Before the introduction of Brake Transmission Safety Interlocks (BTSI), it was possible to shift vehicles with automatic transmissions "out of park"— even if the vehicle's engine was off or in accessory mode, the driver's foot was not on the brake, and the key was in the ignition, which often led to vehicle rollaway, particularly with unsupervised children playing in vehicles. BTSI was gradually added to new cars until it was finally required in all vehicles by Model Year 2010. As a result, this type of vehicle rollaway, while possible, is very uncommon. However, vehicle rollaway can still be a problem in vehicles equipped with a keyless ignition or push-button start feature when the vehicle has been turned off and not shifted into park.
What You Need To Know, Now.
When the vehicle is set in motion, a driver may try to jump into the rolling vehicle in an attempt to stop it, only to be injured or run over. Children can also be hurt inside the vehicle, especially if they are unbelted and the vehicle is in motion. Sometimes, the vehicle may end up running over someone else or into other vehicles. Safety equipment such as air bags are not operational when the vehicle is in the Off position.

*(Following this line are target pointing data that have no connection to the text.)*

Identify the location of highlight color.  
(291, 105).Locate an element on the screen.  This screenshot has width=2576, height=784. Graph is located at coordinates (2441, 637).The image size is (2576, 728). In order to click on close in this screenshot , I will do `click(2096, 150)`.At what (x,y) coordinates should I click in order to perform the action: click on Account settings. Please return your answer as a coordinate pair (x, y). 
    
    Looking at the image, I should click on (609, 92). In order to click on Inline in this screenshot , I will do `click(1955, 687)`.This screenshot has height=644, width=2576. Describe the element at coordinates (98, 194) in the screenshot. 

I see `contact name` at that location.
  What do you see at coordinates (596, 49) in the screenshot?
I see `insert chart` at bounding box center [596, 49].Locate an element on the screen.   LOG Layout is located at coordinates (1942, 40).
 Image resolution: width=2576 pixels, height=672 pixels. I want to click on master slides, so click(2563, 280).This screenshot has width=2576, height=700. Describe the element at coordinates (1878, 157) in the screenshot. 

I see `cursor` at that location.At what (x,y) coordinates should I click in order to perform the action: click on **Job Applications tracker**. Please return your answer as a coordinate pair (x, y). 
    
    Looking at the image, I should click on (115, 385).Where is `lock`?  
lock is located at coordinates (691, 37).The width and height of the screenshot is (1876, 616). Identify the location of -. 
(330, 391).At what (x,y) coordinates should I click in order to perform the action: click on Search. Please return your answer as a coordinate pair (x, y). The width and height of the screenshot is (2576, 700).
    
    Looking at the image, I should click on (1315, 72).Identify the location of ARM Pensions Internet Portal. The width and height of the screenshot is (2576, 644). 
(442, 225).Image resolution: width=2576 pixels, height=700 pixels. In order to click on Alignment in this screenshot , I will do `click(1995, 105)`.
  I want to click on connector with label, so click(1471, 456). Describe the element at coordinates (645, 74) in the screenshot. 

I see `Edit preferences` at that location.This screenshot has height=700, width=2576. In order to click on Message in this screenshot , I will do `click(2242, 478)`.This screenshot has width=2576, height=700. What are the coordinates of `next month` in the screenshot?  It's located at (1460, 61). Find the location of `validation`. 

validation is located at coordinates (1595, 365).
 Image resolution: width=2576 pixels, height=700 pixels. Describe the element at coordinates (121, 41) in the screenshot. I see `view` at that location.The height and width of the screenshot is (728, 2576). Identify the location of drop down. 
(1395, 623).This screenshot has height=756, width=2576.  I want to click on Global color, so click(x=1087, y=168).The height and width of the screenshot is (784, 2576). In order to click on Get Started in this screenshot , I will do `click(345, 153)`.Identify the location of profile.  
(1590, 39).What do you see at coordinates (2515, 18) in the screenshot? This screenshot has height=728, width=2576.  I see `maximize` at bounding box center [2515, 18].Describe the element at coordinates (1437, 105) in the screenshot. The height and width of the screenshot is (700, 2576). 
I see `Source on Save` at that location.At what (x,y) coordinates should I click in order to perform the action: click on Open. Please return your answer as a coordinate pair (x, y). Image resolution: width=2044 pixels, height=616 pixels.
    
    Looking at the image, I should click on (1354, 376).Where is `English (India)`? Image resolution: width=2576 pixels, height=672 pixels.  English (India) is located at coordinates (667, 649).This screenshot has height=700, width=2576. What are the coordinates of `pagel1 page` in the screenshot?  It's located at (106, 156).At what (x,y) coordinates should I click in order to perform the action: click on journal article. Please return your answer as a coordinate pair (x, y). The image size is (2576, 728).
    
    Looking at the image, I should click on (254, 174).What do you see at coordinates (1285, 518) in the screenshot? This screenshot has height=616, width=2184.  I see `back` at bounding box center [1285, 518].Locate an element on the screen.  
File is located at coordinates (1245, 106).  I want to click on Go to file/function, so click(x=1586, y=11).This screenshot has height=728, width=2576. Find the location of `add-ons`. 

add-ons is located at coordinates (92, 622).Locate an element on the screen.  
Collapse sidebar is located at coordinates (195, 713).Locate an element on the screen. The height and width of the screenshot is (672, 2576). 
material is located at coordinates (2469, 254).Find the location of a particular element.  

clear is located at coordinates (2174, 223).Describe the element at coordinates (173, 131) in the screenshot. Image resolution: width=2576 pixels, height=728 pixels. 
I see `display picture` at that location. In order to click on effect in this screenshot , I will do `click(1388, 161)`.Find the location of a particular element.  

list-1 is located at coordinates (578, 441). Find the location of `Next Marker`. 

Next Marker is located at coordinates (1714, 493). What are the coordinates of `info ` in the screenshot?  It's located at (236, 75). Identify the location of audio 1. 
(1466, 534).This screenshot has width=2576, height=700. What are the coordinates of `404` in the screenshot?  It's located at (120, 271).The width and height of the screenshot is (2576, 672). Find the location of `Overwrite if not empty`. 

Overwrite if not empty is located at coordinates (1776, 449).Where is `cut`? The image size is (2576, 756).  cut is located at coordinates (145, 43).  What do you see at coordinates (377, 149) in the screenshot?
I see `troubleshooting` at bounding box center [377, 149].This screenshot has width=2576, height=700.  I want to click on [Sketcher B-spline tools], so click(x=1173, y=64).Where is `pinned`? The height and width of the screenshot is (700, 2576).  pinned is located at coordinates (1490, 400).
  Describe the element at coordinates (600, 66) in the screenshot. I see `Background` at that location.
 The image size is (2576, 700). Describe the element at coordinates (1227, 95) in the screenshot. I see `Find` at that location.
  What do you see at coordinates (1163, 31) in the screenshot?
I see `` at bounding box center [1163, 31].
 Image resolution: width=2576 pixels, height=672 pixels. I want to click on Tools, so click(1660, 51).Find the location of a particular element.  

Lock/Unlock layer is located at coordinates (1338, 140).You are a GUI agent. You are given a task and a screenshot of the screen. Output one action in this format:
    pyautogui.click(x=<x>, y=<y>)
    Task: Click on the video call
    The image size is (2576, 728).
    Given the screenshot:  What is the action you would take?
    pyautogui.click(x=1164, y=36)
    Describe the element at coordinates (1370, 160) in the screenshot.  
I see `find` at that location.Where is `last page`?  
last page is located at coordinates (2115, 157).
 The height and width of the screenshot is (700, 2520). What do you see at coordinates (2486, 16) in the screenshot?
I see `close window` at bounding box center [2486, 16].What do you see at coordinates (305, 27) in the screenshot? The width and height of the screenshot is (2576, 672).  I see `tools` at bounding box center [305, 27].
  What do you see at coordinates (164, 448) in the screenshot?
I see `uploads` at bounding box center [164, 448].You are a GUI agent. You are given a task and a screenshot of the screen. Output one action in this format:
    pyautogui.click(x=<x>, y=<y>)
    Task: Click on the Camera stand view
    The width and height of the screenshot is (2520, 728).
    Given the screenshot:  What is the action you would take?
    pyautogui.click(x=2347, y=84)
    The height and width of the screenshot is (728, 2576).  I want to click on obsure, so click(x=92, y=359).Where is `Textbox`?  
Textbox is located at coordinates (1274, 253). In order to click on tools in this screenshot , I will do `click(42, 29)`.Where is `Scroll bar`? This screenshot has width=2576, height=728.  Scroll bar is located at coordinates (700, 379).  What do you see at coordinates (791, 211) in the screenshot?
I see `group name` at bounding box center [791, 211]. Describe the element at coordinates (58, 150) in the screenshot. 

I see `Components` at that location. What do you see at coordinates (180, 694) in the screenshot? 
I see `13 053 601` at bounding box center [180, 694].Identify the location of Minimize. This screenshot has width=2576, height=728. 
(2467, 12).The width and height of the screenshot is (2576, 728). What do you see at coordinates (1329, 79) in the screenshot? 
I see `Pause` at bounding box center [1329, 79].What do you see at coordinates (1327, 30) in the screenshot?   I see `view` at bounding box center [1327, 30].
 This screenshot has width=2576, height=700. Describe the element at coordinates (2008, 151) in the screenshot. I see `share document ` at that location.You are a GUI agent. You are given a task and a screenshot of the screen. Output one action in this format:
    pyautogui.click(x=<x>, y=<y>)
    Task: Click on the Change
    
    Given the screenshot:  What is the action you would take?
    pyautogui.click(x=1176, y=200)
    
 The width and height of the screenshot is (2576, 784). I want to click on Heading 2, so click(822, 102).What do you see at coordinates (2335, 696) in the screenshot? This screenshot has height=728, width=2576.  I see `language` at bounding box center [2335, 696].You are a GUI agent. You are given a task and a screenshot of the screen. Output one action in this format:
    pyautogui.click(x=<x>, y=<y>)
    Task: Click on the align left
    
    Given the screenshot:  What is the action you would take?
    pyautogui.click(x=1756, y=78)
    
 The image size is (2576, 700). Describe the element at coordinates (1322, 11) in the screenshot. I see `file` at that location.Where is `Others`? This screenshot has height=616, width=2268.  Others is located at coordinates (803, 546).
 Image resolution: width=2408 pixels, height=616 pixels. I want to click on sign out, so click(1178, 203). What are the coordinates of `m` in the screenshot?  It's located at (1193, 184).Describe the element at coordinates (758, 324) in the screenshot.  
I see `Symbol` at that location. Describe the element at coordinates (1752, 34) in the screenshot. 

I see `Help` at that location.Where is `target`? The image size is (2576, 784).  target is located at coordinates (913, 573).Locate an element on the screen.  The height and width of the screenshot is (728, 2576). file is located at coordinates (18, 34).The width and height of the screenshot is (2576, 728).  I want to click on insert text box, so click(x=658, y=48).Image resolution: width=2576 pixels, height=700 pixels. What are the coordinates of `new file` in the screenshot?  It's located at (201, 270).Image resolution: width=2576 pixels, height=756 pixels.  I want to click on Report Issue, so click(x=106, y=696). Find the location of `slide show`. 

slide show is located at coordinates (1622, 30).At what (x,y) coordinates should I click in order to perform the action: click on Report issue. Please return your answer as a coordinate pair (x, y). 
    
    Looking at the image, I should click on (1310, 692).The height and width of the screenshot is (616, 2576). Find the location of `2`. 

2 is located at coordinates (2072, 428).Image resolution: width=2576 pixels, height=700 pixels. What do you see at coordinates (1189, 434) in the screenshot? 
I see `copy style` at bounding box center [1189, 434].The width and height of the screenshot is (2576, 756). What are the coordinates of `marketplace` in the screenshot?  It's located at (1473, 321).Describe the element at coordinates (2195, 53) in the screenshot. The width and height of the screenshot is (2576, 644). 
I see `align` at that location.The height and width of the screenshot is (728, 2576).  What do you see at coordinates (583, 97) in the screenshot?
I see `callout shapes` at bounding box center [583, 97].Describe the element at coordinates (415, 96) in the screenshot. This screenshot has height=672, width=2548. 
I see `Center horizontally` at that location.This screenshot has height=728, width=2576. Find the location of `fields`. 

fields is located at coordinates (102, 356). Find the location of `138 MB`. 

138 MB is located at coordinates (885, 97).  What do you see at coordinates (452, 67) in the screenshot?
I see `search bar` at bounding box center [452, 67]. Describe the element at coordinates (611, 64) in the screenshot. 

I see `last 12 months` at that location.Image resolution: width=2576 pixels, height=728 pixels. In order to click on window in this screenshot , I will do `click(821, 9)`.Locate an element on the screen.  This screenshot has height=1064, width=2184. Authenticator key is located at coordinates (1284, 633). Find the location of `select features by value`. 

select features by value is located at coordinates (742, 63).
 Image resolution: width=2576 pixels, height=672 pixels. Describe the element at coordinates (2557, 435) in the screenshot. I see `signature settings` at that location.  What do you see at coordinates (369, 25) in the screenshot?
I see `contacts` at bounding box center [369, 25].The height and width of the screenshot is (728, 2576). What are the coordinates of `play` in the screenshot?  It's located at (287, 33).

- All vehicles with automatic transmission and a Park position, manufactured for sale after September 1, 2010, must have BTSI.
- A small but growing number of new vehicles have an automatic Shift-to-Park function which is a safety feature intended to prevent vehicles from accidentally being turned off without Park being engaged. Should the vehicle be turned off before being placed into Park, the vehicle will automatically shift the transmission to the Park position.